### SUPPLIED INFORMATION
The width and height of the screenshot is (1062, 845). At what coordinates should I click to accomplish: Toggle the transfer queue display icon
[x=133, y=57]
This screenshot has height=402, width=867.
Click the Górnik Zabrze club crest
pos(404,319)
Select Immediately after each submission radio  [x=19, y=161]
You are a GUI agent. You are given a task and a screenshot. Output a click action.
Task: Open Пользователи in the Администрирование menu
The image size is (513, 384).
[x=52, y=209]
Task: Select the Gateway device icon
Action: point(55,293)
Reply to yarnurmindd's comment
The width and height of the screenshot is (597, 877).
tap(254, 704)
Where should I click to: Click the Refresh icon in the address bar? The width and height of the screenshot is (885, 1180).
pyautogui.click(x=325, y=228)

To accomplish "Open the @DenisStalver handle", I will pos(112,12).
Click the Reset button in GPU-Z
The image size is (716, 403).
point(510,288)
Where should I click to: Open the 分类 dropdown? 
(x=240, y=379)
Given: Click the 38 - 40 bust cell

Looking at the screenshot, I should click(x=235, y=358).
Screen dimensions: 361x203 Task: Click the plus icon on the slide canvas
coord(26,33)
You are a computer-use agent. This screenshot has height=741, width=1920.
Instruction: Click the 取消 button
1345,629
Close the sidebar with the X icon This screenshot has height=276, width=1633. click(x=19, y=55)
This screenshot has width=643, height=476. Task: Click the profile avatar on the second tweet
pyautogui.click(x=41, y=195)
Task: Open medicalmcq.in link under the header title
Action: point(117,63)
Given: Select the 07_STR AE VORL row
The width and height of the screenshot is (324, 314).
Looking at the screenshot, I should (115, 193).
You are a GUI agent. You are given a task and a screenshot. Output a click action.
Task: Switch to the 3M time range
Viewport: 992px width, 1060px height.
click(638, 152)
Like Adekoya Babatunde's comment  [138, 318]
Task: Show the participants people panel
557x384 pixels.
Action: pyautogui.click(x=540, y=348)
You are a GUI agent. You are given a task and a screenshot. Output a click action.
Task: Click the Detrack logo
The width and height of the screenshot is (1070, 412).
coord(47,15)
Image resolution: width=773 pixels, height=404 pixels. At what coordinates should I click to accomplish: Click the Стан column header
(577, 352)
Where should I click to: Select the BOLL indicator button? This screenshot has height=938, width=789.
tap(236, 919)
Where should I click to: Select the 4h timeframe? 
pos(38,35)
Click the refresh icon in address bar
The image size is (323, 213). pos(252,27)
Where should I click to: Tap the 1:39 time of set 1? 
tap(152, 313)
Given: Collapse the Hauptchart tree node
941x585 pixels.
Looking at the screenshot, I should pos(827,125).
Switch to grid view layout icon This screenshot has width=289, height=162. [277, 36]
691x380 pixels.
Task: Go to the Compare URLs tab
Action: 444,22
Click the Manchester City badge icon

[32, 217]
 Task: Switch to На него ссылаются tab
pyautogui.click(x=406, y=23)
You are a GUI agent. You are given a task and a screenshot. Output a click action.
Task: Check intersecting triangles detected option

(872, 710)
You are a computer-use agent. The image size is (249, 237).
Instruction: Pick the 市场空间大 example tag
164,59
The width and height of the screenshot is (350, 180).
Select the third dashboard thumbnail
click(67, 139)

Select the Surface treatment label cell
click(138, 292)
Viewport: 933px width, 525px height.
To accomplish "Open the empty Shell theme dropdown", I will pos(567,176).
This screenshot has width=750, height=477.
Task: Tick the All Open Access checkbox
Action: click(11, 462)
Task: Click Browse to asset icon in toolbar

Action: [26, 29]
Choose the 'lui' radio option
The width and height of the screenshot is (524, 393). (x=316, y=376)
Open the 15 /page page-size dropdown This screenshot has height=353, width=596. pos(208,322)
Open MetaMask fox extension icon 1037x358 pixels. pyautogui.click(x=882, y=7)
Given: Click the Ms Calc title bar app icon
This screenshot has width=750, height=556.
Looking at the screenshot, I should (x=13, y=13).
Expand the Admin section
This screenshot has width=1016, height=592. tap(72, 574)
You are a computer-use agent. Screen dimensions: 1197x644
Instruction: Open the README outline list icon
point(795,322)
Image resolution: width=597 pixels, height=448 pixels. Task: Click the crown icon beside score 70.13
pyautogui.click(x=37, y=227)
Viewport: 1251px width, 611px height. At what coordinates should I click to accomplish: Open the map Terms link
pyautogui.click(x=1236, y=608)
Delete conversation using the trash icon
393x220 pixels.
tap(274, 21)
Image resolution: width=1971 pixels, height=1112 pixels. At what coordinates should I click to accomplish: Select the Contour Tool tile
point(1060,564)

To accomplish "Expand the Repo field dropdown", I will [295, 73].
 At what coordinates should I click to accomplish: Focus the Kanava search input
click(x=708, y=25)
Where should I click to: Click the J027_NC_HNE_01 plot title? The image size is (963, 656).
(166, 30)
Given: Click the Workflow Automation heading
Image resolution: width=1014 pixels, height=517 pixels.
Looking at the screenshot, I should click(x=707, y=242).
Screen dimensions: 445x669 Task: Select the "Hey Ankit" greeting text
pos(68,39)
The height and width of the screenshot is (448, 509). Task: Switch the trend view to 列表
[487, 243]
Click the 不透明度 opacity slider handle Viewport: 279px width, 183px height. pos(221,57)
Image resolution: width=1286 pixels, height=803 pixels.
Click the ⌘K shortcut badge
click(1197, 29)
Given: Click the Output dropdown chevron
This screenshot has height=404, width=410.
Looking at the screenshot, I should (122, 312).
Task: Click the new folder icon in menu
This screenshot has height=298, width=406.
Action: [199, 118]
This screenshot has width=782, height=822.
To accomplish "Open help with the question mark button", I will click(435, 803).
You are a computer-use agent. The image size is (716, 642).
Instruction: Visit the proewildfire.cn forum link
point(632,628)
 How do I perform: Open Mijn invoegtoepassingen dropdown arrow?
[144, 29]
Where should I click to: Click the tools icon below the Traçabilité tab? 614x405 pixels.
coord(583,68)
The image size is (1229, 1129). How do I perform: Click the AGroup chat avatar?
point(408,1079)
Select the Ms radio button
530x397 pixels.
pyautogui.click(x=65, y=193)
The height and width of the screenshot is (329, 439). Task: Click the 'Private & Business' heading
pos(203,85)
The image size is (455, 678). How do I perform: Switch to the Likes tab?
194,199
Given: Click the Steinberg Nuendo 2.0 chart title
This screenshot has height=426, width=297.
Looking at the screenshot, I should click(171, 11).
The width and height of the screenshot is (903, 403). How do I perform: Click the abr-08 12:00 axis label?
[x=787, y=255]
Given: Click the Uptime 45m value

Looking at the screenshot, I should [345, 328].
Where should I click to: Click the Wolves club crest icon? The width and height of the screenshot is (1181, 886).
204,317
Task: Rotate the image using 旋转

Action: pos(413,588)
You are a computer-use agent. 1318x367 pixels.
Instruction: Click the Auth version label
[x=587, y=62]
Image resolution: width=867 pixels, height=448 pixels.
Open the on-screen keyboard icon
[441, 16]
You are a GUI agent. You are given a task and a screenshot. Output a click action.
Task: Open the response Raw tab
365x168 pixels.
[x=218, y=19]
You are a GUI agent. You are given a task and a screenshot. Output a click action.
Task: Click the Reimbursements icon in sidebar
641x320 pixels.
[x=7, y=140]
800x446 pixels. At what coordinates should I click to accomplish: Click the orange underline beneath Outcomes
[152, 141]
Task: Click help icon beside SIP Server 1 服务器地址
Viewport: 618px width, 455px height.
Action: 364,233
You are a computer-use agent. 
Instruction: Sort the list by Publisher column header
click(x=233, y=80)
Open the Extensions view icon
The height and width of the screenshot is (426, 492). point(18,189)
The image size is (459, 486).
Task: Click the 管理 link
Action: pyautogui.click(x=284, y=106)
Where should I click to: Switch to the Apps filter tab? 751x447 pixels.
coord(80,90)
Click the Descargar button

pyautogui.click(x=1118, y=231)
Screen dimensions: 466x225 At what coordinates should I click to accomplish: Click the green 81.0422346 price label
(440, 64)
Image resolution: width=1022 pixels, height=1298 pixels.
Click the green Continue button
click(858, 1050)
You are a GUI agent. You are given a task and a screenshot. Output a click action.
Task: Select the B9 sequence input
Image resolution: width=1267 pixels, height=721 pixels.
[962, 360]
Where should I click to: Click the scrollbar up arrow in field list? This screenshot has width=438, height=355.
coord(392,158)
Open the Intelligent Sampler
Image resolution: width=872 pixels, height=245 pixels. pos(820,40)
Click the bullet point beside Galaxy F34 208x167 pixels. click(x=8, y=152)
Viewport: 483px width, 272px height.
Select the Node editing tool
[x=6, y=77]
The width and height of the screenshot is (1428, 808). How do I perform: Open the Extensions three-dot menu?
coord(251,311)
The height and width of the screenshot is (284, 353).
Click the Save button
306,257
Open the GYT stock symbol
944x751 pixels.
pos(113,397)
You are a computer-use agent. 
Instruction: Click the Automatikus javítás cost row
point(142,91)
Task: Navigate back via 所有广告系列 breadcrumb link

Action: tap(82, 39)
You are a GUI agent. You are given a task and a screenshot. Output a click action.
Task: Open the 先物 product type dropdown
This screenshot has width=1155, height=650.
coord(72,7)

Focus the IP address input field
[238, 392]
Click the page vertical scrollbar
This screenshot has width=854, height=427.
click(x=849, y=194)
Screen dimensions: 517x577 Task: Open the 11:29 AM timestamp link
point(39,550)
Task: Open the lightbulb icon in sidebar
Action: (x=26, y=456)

### WHAT THE EXERCISE ASKS
Exactly as they appear, retype the lines from the start of the records through the line containing "Close the sidebar".

### TASK RESPONSE
The width and height of the screenshot is (1062, 845). At what coordinates should I click to accomplish: Toggle the transfer queue display icon
[x=133, y=57]
This screenshot has height=402, width=867.
Click the Górnik Zabrze club crest
pos(404,319)
Select Immediately after each submission radio  [x=19, y=161]
You are a GUI agent. You are given a task and a screenshot. Output a click action.
Task: Open Пользователи in the Администрирование menu
The image size is (513, 384).
[x=52, y=209]
Task: Select the Gateway device icon
Action: point(55,293)
Reply to yarnurmindd's comment
The width and height of the screenshot is (597, 877).
tap(254, 704)
Where should I click to: Click the Refresh icon in the address bar? The width and height of the screenshot is (885, 1180).
pyautogui.click(x=325, y=228)

To accomplish "Open the @DenisStalver handle", I will pos(112,12).
Click the Reset button in GPU-Z
The image size is (716, 403).
point(510,288)
Where should I click to: Open the 分类 dropdown? 
(x=240, y=379)
Given: Click the 38 - 40 bust cell

Looking at the screenshot, I should click(x=235, y=358).
Screen dimensions: 361x203 Task: Click the plus icon on the slide canvas
coord(26,33)
You are a computer-use agent. This screenshot has height=741, width=1920.
Instruction: Click the 取消 button
1345,629
Close the sidebar with the X icon This screenshot has height=276, width=1633. click(x=19, y=55)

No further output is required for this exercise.